### YOUR ASSIGNMENT
Quote exactly the lines running from the line with "532x417 pixels. At" to the end of the entries, including both, and nothing else.

### INPUT FOR THIS TASK
=== Section Start ===

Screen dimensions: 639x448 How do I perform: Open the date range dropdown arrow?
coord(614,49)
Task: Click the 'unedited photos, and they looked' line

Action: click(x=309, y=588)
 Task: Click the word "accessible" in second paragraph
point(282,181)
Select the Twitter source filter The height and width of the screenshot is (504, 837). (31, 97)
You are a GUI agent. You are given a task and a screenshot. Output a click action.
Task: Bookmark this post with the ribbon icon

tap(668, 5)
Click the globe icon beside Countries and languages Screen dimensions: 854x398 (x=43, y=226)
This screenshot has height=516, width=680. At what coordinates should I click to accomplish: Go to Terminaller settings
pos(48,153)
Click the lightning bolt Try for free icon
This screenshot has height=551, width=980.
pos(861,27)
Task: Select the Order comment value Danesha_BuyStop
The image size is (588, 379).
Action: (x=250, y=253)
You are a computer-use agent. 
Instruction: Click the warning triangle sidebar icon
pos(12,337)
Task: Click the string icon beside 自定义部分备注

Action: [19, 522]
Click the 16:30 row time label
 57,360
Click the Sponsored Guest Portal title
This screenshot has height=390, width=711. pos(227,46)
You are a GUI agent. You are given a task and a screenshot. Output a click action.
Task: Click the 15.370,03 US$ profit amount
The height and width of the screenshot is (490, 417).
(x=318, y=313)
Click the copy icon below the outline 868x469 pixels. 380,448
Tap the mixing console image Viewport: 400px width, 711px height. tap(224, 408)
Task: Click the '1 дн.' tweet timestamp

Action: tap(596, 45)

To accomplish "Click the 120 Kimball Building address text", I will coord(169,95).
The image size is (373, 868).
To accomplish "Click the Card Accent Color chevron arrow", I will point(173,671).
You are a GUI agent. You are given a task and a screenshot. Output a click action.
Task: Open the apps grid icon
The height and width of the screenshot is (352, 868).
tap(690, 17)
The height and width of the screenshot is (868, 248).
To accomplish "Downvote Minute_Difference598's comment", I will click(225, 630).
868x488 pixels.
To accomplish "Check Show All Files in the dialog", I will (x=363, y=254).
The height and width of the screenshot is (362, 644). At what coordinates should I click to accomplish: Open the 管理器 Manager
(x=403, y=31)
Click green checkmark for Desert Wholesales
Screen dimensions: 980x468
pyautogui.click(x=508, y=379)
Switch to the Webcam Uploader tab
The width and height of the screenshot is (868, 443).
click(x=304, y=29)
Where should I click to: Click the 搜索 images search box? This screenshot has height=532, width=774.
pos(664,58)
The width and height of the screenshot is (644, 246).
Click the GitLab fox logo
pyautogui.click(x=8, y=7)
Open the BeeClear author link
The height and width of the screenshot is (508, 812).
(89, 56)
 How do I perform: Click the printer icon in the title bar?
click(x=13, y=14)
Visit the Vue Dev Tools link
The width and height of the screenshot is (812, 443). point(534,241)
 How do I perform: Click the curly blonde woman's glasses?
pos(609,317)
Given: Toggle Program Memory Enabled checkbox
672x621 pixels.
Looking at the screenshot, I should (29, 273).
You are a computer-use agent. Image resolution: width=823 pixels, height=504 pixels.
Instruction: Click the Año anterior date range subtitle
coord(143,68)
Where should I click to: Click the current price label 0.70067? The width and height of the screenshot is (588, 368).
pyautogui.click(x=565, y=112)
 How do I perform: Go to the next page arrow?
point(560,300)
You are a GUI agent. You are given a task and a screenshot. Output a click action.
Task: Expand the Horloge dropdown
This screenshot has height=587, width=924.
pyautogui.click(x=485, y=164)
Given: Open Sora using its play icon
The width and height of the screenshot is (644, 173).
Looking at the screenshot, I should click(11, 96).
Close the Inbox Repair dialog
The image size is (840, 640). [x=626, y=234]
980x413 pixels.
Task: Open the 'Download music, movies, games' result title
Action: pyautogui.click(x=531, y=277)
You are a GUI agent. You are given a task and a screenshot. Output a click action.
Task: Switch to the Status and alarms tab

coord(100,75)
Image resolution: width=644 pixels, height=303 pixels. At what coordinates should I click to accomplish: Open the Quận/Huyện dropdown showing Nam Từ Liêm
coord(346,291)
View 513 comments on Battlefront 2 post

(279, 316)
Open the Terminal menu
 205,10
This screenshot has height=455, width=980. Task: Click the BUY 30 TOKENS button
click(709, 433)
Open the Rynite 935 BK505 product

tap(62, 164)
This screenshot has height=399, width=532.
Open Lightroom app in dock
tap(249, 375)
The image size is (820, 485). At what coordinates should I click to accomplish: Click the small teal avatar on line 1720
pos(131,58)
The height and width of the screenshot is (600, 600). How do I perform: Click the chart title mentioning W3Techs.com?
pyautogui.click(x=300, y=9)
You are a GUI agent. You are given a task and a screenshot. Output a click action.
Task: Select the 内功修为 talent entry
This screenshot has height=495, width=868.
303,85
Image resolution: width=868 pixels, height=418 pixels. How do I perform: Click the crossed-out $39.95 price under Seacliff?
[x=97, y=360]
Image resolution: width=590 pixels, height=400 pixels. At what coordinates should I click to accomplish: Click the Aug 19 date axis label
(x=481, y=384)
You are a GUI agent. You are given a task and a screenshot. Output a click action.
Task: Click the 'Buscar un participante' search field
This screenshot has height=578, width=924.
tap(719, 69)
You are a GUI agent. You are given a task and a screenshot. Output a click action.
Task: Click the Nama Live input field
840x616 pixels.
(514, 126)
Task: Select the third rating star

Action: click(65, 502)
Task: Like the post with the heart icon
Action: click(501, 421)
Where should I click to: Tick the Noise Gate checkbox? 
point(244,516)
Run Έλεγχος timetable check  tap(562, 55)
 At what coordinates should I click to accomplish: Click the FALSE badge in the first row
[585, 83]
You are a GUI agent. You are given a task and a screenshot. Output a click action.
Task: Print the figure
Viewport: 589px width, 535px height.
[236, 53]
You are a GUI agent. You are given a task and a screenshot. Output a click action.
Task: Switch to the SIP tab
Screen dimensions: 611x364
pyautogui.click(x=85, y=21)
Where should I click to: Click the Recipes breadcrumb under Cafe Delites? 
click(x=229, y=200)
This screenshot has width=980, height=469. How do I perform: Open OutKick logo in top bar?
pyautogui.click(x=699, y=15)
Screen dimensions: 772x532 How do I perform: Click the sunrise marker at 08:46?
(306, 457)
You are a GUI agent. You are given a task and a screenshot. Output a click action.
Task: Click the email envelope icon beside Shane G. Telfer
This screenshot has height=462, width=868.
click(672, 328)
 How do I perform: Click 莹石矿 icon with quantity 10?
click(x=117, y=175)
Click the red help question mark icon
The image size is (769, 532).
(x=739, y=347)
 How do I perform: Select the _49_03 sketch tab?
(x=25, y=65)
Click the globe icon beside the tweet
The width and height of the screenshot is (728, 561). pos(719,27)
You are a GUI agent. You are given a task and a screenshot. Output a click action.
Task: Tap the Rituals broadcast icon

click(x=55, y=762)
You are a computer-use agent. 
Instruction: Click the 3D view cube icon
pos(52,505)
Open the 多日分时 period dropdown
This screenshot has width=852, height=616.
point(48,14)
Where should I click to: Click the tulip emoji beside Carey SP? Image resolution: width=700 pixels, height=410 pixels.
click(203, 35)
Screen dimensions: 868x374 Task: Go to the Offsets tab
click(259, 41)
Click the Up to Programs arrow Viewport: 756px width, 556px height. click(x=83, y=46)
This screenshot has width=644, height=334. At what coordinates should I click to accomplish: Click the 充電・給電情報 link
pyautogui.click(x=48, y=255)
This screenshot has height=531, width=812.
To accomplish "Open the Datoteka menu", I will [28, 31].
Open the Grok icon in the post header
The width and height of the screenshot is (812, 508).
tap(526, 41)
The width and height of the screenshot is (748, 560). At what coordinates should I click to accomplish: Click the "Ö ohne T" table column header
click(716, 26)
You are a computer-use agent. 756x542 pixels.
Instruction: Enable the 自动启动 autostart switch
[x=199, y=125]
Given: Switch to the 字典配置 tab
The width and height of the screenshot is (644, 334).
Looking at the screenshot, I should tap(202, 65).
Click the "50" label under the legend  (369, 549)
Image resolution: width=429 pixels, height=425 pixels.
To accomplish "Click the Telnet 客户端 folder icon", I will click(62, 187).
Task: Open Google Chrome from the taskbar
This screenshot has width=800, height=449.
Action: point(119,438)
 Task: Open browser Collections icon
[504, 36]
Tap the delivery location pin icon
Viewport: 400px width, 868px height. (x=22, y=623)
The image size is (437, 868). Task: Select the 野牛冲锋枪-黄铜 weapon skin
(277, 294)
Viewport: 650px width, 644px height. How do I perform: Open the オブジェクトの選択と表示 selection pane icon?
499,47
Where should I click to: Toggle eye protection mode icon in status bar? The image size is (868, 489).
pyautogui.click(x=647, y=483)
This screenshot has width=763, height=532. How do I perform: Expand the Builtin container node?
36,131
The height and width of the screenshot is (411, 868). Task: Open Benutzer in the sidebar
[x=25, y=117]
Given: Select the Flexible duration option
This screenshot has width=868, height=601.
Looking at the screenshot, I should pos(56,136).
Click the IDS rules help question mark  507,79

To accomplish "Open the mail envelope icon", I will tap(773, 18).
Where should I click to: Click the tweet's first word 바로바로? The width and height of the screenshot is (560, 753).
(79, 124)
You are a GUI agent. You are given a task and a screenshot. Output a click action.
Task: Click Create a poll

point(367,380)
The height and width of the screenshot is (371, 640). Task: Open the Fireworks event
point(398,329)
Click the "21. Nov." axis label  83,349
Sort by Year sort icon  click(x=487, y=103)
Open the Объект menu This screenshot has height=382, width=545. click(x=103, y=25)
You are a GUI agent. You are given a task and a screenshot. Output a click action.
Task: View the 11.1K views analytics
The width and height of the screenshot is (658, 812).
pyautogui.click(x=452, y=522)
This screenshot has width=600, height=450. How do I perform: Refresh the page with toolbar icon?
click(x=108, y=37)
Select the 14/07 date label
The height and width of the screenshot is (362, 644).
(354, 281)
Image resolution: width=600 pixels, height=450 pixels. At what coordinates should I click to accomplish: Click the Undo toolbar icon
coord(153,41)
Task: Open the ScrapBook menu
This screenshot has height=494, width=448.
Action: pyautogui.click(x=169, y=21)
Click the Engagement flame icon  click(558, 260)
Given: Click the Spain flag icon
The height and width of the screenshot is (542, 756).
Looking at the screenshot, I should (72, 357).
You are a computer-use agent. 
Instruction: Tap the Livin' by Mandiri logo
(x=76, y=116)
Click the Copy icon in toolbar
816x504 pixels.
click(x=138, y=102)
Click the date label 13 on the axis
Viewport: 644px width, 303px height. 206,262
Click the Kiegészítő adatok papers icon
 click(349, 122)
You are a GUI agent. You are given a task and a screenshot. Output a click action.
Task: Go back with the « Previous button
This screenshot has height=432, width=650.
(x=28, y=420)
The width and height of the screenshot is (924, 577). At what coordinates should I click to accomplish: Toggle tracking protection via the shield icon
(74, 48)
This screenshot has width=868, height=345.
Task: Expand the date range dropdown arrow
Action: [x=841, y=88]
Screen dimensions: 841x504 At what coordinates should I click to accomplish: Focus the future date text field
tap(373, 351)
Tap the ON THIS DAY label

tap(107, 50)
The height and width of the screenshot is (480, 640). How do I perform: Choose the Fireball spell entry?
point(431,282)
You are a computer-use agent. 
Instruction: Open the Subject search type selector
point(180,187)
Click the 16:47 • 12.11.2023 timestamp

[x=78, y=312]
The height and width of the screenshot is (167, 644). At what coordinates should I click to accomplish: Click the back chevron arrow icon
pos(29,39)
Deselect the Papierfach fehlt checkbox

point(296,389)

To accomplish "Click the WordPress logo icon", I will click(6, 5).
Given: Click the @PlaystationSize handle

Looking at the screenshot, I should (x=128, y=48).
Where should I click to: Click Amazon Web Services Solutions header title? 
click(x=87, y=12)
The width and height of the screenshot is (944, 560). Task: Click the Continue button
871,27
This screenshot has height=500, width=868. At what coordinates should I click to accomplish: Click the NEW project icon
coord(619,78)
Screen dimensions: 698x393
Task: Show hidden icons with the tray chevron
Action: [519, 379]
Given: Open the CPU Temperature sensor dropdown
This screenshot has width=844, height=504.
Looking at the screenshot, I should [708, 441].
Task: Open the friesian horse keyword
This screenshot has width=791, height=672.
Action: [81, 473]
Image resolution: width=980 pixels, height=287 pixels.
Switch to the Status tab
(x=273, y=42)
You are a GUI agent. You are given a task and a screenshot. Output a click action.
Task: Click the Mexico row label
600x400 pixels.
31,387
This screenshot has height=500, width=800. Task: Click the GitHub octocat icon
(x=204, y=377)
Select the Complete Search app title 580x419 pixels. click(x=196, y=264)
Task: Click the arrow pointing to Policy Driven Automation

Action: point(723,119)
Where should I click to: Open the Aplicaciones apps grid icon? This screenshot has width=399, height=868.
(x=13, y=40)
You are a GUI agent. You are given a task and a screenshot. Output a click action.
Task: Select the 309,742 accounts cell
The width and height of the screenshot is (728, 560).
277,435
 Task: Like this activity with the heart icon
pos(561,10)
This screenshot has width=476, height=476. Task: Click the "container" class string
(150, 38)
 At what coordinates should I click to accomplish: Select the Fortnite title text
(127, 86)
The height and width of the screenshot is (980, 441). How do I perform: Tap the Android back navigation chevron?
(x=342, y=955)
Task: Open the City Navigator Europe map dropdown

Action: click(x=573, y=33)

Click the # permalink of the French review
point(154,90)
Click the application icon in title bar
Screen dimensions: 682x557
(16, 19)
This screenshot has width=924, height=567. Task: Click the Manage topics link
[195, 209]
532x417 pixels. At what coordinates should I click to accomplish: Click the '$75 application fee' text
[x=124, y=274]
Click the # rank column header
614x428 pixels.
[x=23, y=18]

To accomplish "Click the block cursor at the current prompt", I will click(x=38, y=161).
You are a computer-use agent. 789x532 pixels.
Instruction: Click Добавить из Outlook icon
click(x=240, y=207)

=== Section End ===

### SOLVED PROBLEM
532x417 pixels. At what coordinates should I click to accomplish: Click the '$75 application fee' text
[x=124, y=274]
Click the # rank column header
614x428 pixels.
[x=23, y=18]

To accomplish "Click the block cursor at the current prompt", I will click(x=38, y=161).
You are a computer-use agent. 789x532 pixels.
Instruction: Click Добавить из Outlook icon
click(x=240, y=207)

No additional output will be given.